そして奥の壁を押すと、ギィと音を立てて動き、隠し扉が開いた。
奥から微かにランプの灯りが零れる。
ひんやりとした冷気が、奥の部屋から流れて来た。
「君たちに見てもらいたいものがある……」
それだけを言うと、主馬は奥の部屋に入っていった。
俺と紬は見つめ合い、お互いに問う。
ついて行くべきか、逃げるべきか。
答えは、決まっていた。
いずれは乗り越えなければならない壁。
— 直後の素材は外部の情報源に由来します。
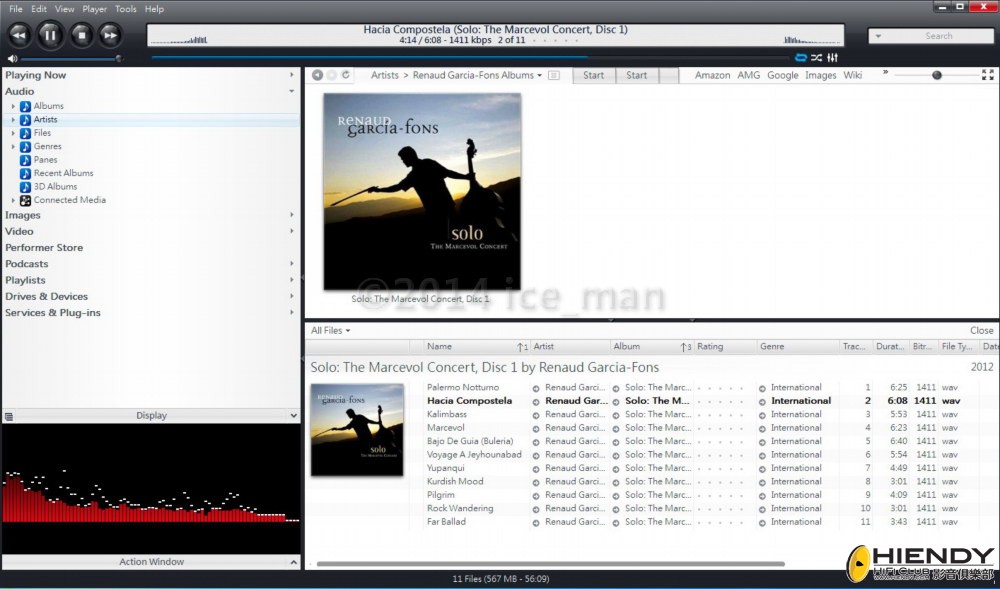Expand the Playlists section

[292, 281]
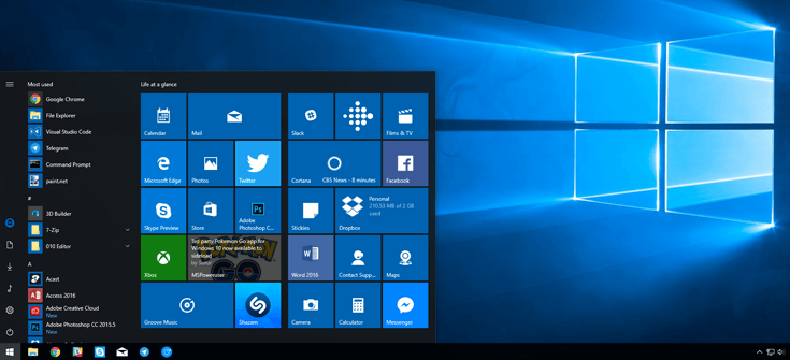Click the Power button in start sidebar
Screen dimensions: 790x360
tap(10, 332)
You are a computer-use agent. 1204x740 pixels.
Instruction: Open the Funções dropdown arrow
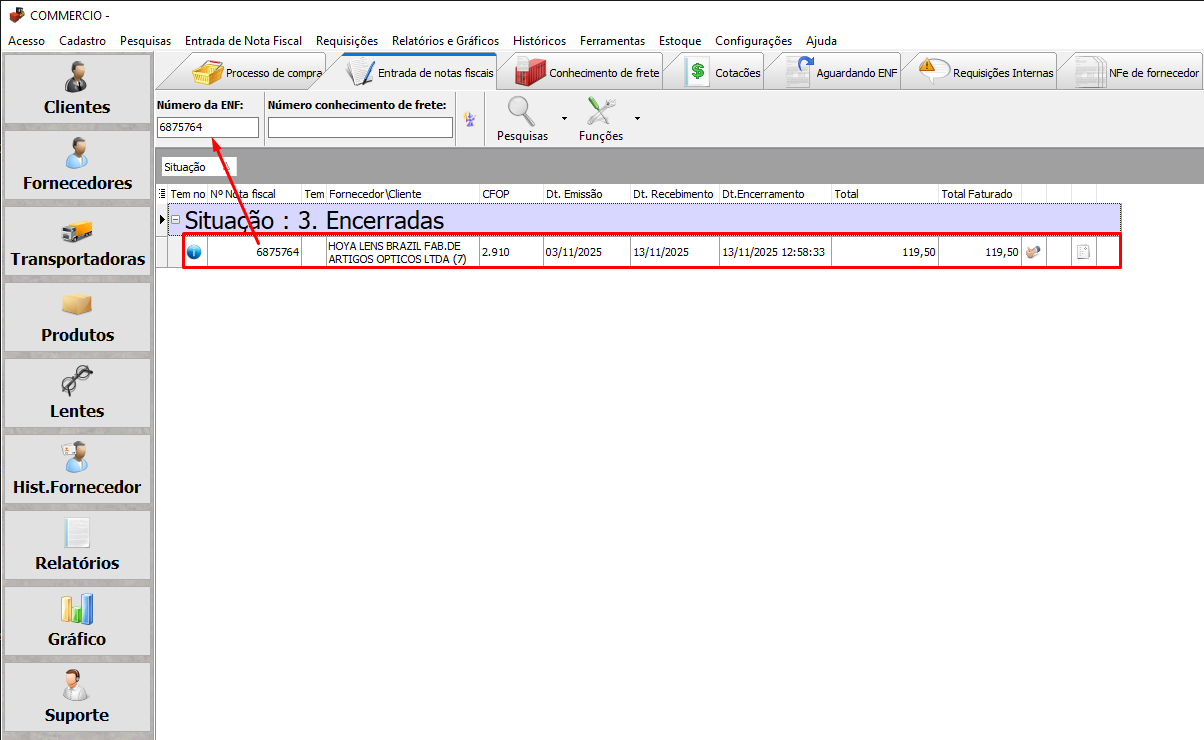coord(637,119)
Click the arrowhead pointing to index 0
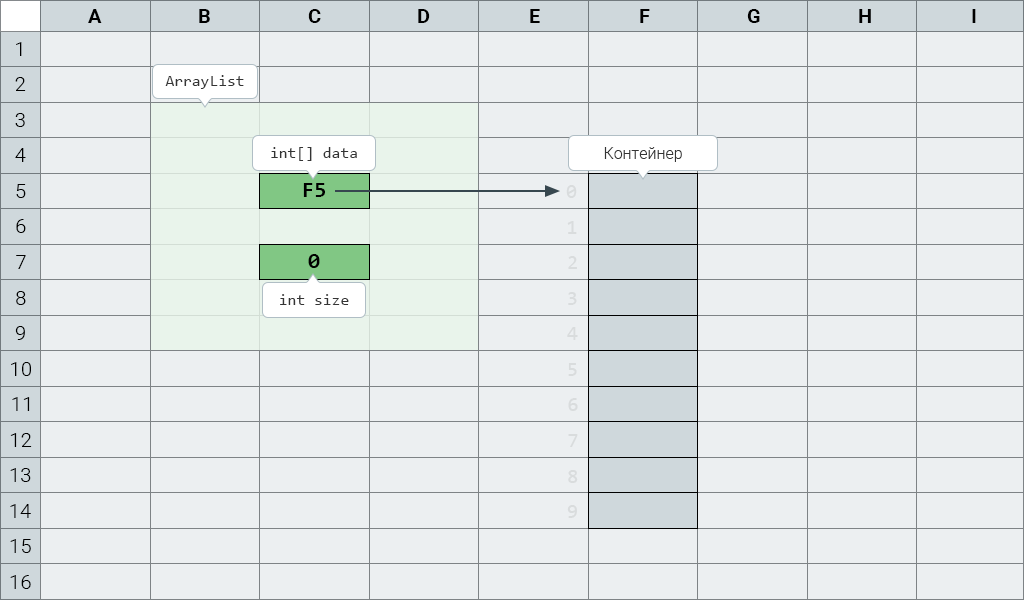This screenshot has width=1024, height=600. click(552, 191)
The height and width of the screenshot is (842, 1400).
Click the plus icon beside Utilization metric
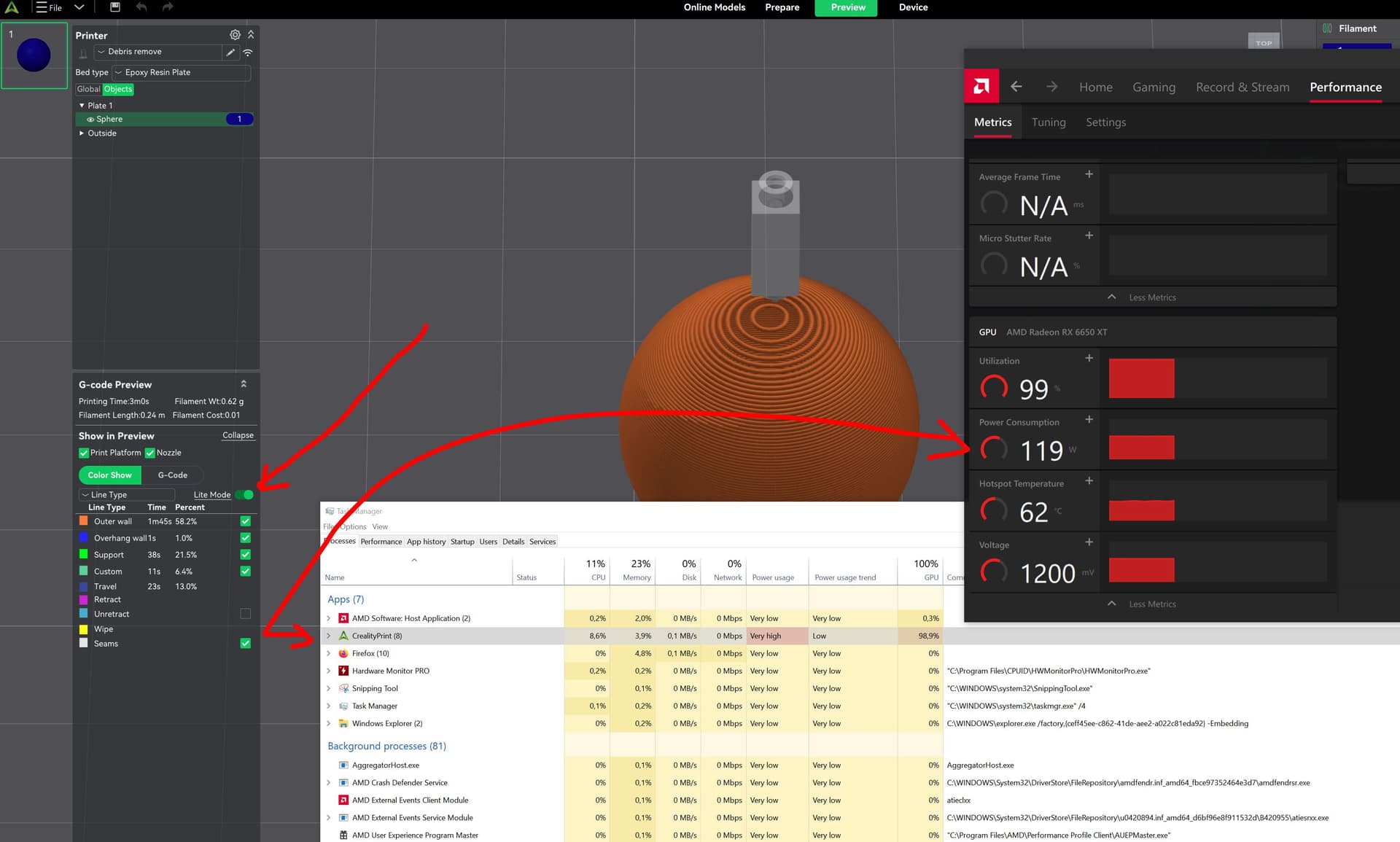point(1089,359)
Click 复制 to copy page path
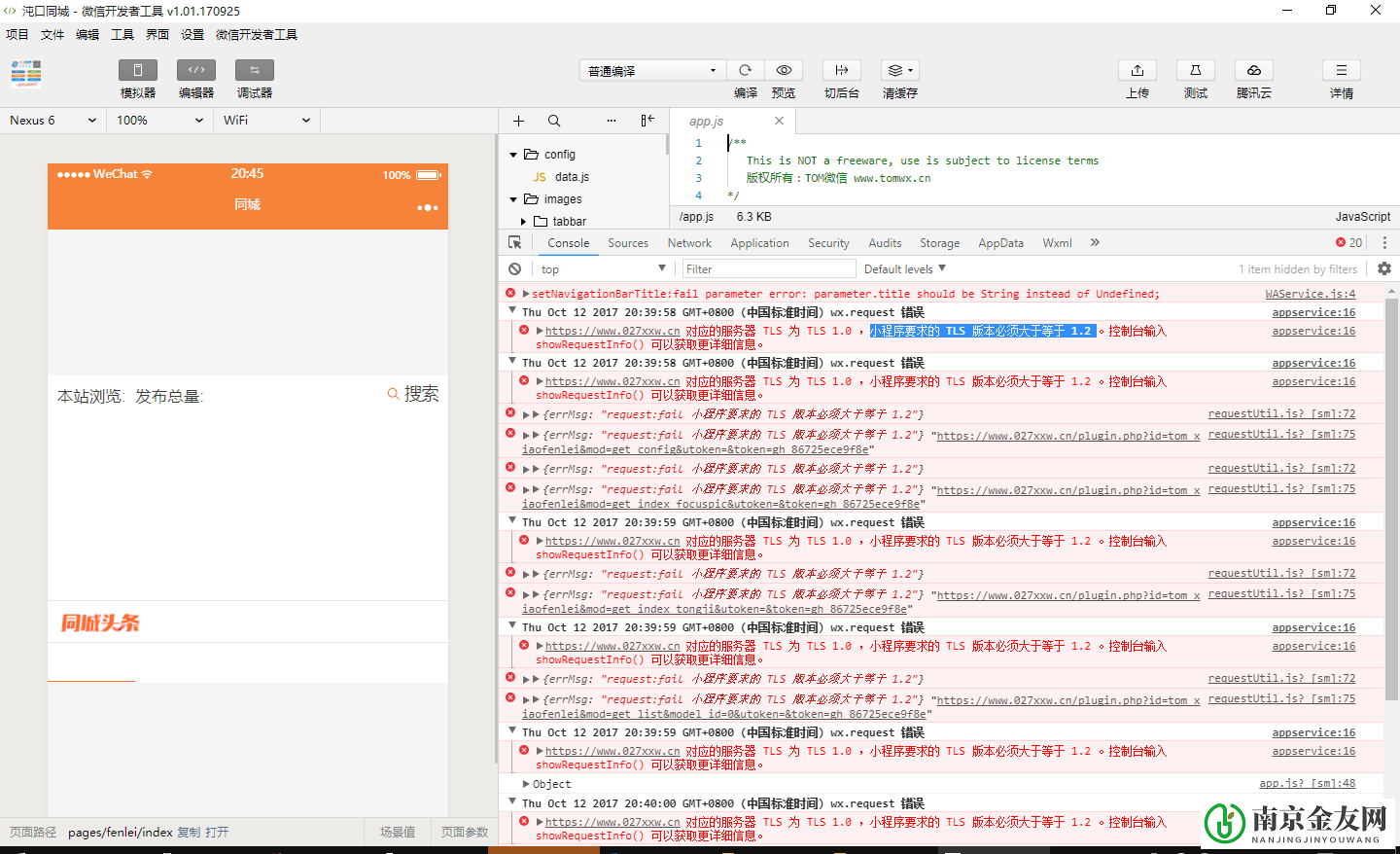The height and width of the screenshot is (854, 1400). [x=189, y=833]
残された時間も、少ない。
ならば躊躇すべきではない。
俺と紬は、奥の部屋に足を踏み入れた。
一番奥に、大きな祭壇があった。
八畳の部屋半分を占める、大きなものだ。
ゆらゆらと揺れるランプの灯りに照らされ、そこに祀られているものが姿を現した。
「あそこに祀られているの、お兄ちゃん?」
紬が思わず声を上げる。
俺とよく似た顔の写真が飾られていた。
それは、若かりし頃の父さんの写真だった。
祭壇の下段に、下の方に子どもの頃の写真。
そこから段を上がるごとに、年齢を重ねた父さんの写真が飾られていた。
写真は背景などは切り取られ、父さんの姿だけが写し出されていた。
躍動的な、動きのある写真が。
それを体の線に沿って湾曲した外枠で作られた、ガラスの専用写真立てで飾っている。
俺は既視感を覚える。どっかで見た事があるぞ、これ。
…………アクリルキャラスタンドじゃねえか。押し活の祭壇かよ。
そして祭壇の横にはマネキンを置き、色々な服が着せられていた。
スーツ、浴衣、水着、……学生服もあった。どれもこれも、写真に写っている服だ。
…………ステージ衣装かよ。
「この学生服、手に入れるのに苦労してね。直輝さんが後輩に譲ったのを、その後輩を拝み倒して手に入れたんだ。いや、大変だったんだよ。新しい学生服を直輝さんのとそっくりに仕上げて、同じように擦り切らせて。勿論その後輩には色を付けて、口止めしてね。けど苦労した甲斐があった。直輝さんの青春の汗と涙が染み込んだ聖衣が手に入ったんだから」
主馬はとろんとした目付きで、得意気に早口で話す。これは、アレだ。コレクターが自分のコレクションを自慢する時の、アレだ。喋りたくてウズウズしている。こういった奴の話を、遮ってはならない。お祈りを途中で止めさせるようなものだ。
「お兄ちゃん、コイツ怖い!」
紬は怯えた表情をする。
理解の及ばぬ業の深さに、底知れぬ闇を感じて。
俺たちは、未知の恐怖に戦慄した。
ギャグ風味ではありますが、これも一種のホラーです。